3. Caste or Zooid Differentiation in Eusocial and Colonial Animals (Dr. Miura) For more information, click here.
In social insects, which exhibit eusociality, and marine colonial animals, there are castes or zooids that have different characters and play different roles within the same-species colony. These polymorphisms are also considered to be a type of phenotypic plasticity, and it is thought that different phenotypes are induced by modifications of developmental programs during individual development. We are focusing on termites, a eusocial insect, and the bryozoans, a typical lineage of colonial animals, to establish experimental systems for rearing from colonies collected from the field and for inducing different phenotypes under rearing conditions, in order to examine what kind of developmental modifications work and how they have been acquired through evolution. In addition, we are trying to understand the evolutionary significance of such developmental modifications.

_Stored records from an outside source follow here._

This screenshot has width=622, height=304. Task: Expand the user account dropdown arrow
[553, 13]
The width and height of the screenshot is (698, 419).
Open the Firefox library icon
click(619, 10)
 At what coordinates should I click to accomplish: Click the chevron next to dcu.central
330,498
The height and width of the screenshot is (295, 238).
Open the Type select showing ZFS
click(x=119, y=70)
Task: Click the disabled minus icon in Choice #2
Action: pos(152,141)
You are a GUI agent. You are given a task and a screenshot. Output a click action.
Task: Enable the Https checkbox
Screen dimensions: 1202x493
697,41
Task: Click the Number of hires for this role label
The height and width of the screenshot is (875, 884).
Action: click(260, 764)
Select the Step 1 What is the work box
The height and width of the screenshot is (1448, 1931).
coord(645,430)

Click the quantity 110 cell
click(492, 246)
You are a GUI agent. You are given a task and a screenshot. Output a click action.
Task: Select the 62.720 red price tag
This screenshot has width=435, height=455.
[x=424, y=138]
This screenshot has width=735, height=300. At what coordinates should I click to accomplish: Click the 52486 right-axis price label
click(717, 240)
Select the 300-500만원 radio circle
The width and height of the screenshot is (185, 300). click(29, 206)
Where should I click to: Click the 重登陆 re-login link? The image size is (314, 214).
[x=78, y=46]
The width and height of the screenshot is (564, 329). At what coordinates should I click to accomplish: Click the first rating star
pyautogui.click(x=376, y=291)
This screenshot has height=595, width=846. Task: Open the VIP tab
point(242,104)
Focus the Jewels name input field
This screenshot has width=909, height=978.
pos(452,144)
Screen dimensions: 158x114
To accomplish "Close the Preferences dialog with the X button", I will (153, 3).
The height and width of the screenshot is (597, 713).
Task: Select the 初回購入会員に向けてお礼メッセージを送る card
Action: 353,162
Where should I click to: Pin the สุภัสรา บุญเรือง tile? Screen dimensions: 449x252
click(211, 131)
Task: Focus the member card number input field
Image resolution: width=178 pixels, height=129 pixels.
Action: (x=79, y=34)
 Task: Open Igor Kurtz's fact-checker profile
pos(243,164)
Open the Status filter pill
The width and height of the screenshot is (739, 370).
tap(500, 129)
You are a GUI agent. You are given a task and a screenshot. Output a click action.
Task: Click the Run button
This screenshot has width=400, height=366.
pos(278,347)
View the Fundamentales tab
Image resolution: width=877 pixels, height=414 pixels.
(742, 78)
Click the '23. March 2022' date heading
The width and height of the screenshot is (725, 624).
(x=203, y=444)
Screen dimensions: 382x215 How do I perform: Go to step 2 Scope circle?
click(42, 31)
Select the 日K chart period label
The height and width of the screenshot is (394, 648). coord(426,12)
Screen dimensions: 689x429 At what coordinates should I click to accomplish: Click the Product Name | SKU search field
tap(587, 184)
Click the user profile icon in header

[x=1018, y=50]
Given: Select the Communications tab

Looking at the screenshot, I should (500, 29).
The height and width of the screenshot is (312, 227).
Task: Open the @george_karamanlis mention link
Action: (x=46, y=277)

4. Exploring the Origin of Bilaterians (Dr. Miura) For more information, click here.
How bilaterians evolved during the early evolution of animal kingdom still remains a mystery. Recently, it has become clear that the phylum Xenacoelomorpha, which includes acoels, is the most basal taxon among bilaterian phyla. The environments around MMBS are excellent because many marine invertebrates including acoels can be collected and some acoel species can be easily maintained in the laboratory. We have focused on several species of acoel species to observe their developmental and reproductive patterns in detail, and to study what physiological and developmental mechanisms they have acquired. Based on these findings, we are attempting to deepen our understanding of how bilaterians have evolved and diversified.
5. Molecular Mechanisms of Sperm Activation and Chemotaxis during Fertilization (Dr. Yoshida) For more information, click here.
In many animals, spermatozoa are attracted to an egg during fertilization, and the sperm chemotaxis plays an important role in the sperm finding the egg of the same species. We have identified the sperm-activating and attracting factors (SAAFs) in ascidians, and clarified the structural differences between them. Furthermore, we found that the Ca2+ pump (PMCA) in the sperm membrane acts as a receptor for the SAAF. In this study, we are clarifying the mechanism by which the spermatozoa sense negative concentration changes, such as a decrease in the attractant. Now, we are investigating that the mechanism of Ca2+-induced regulation of the flagellar waveform in order to understand the regulatory system of sperm motility. We are also studying the molecular mechanism of sperm motility in marine teleosts initiated by osmolarity change.
6. Regulatory Mechanism of Fertility in Mammalian Sperm (Dr. Yoshida) For more information, click here.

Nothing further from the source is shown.